"Disturbances took place in Saghez," some 400 kilometres (250 miles) west of Tehran, a Kurdish official told AFP on Thursday.
"According to my information public buildings and stores were attacked," he said, adding he was not aware of any casualties.
However, the conservative Internet site Baztab reported that a ceremonial gathering place for religious Shiites had been torched and "several people were wounded or killed."
A security official quoted by Iran's official news agency IRNA said "rioters attacked and damaged public buildings, banks and stores."
But he added that security forces had restored calm to the area.
The conservative daily Joumhouri Eslami said the perpetrators were "a group called the Organisation of Fighting Students that attacked stores, banks and official buildings.
"They threw rocks and other objects at banks and even attacked the Saghez prefecture," it said.
"Security forces fired on them when two troublemakers tried to take soldiers' weapons," the newspaper said.

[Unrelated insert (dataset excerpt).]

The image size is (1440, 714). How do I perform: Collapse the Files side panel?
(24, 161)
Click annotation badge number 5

The judiciary in the nearby city of Sanandaj closed down two Kurdish newspapers. The daily Achti and the weekly Assou were forbidden from operating, the student-run news agency ISNA said.

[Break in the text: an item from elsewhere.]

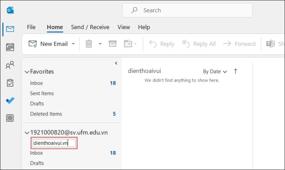Open the Tasks clipboard icon
The image size is (285, 170).
click(x=10, y=83)
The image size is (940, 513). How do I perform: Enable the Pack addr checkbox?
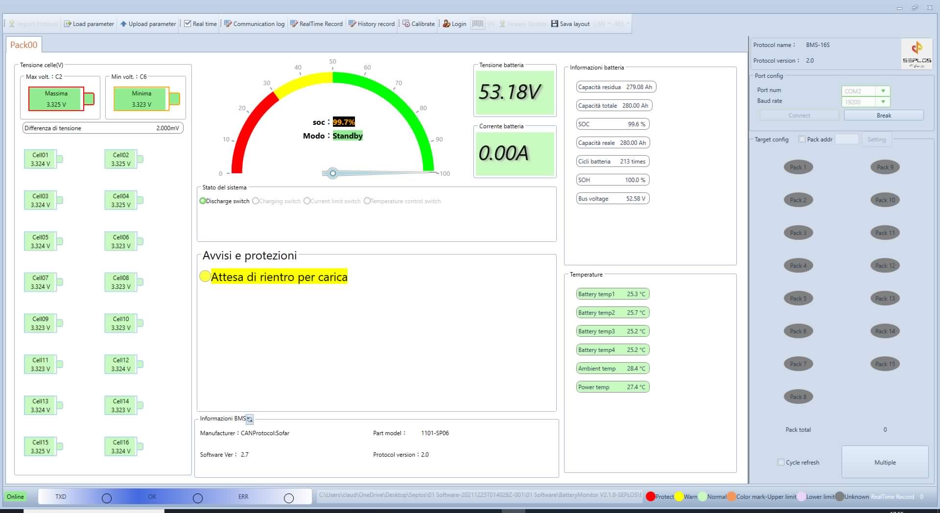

Iran's population is 90 percent Shiite, whereas Kurds are mainly Sunni Muslims and make up about seven percent of the Islamic republic's population.

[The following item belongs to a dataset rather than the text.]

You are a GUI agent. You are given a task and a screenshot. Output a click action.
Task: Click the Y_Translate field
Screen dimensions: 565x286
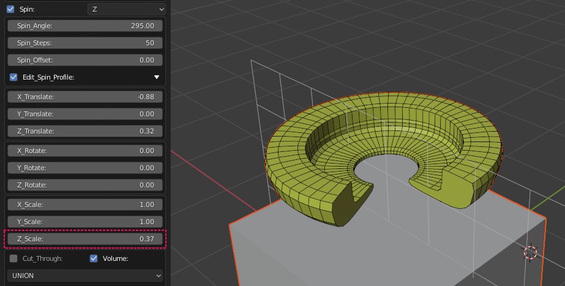(85, 114)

Kurdish regions in Iran have seen unrest and agitation in recent months.
Following the inauguration of former rebel leader Massoud Barzani in June as the first president of neighbouring Iraqi Kurdistan, hundreds of jubilant Kurdish demonstrators clashed with police on the streets.
In July, a young Kurdish man who was wanted by police was shot and killed during his arrest in the Kurdish stronghold of Mahabad.
Subsequent clashes between residents and police killed one policeman and resulted in dozens of arrests.